Curtis R Congreve*, Bruce S Lieberman
Department of Geology and Natural History Museum and Biodiversity Research Center, University of Kansas; Lawrence, Kansas. USA

Abstract

Cladistic parsimony analysis of the trilobite family Homalonotidae Chapman 1980 produced a hypothesis of relatedness for the group.

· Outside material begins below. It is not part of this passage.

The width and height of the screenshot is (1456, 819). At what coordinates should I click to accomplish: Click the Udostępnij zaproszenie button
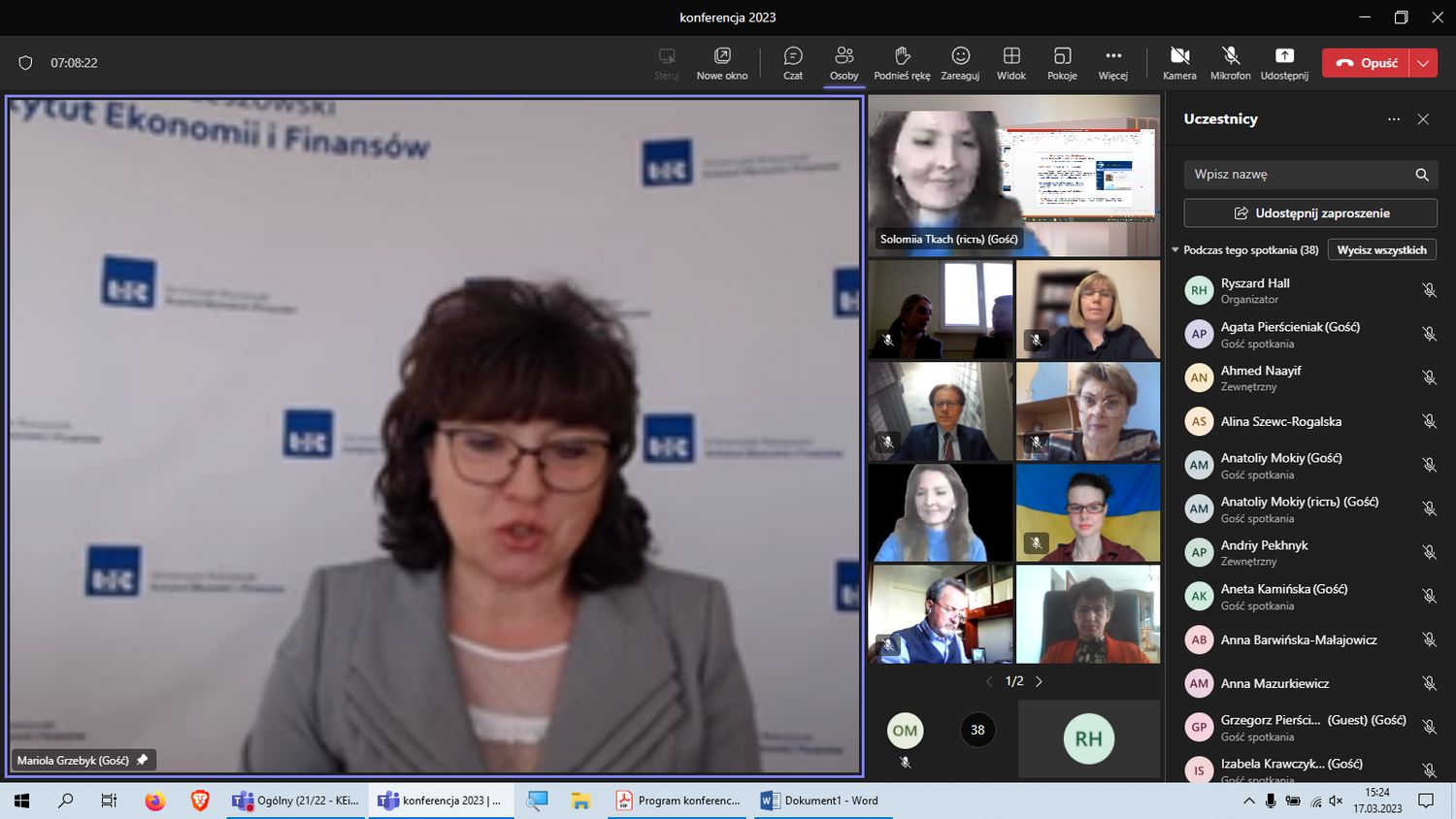point(1310,213)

The family consists of three monophyletic subfamilies, one containing Trimerus Green 1832, Platycoryphe Foerste 1919, and Brongniartella Reed 1918; one containing Plaesiacomia Hawle and Corda 1847 and Colpocoryphe Novák in Perer 1918; and one containing Eohomalonotus Reed 1918 and Calymenella Bergeron 1890. All genera are monophyletic, except Brongniartella, which is paraphyletic; as it was originally defined it “gives rise” to Trimerus and Platycoryphe.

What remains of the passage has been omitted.